[GIVEN RECORDS Boundary: Start]
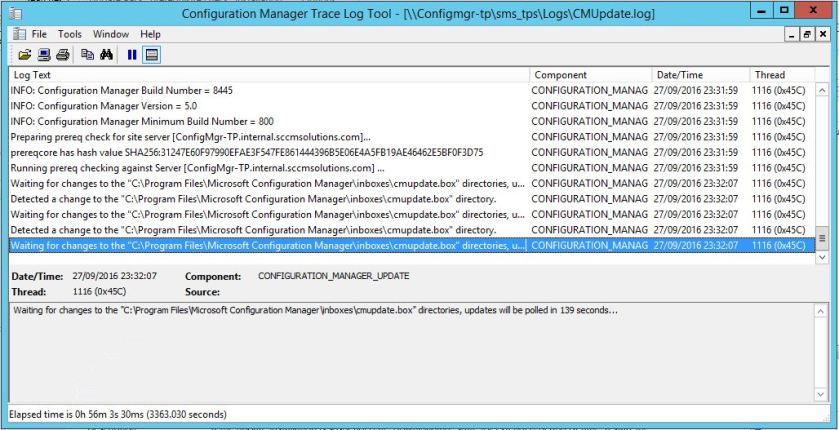This screenshot has height=430, width=839.
Task: Toggle the Show/Hide Details pane icon
Action: point(151,54)
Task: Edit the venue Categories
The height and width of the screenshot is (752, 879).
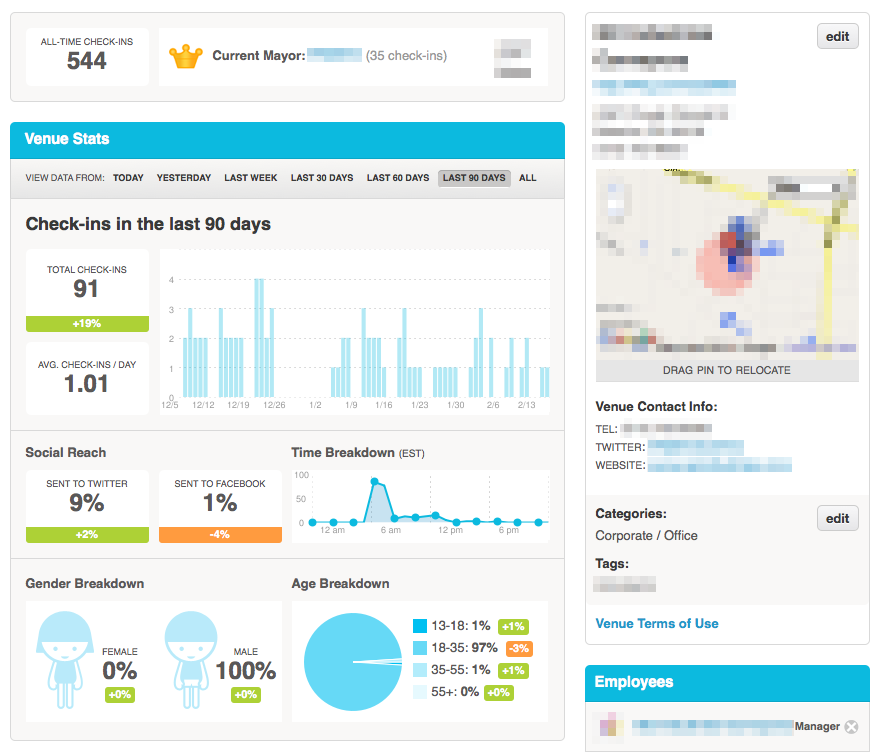Action: [837, 518]
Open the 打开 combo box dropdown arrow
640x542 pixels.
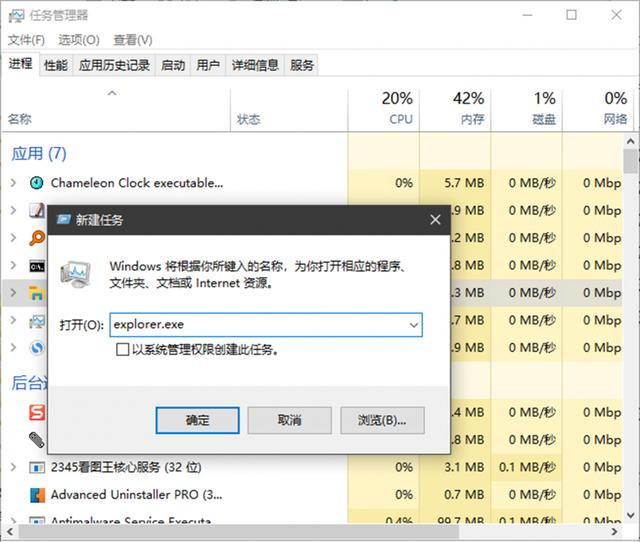(412, 325)
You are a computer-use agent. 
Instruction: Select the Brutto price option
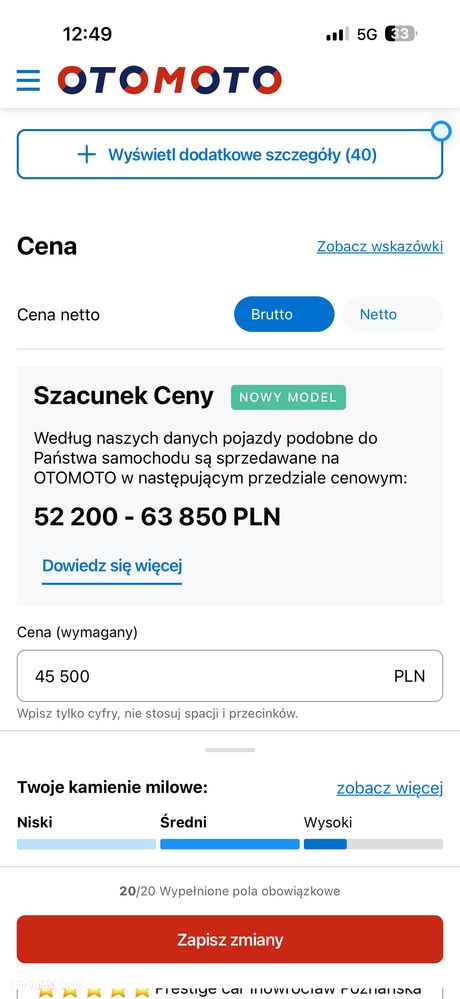click(284, 314)
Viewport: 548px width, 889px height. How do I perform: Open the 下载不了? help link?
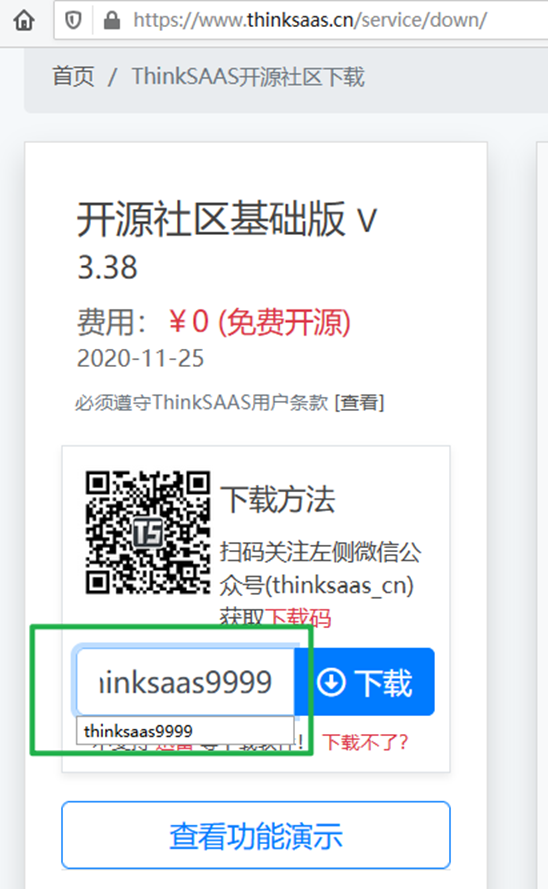(x=366, y=742)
[GIVEN RECORDS Boundary: End]
• _EXERCISE PROMPT_
Take the line that contains "640x542 pixels." and every line after it up to the end of the records above, and restate them exactly, without the pictures.

• _WORKED SOLUTION_
640x542 pixels.
(412, 325)
You are a computer-use agent. 
Instruction: Select the Brutto price option
click(284, 314)
Viewport: 548px width, 889px height. How do I perform: Open the 下载不了? help link?
(x=366, y=742)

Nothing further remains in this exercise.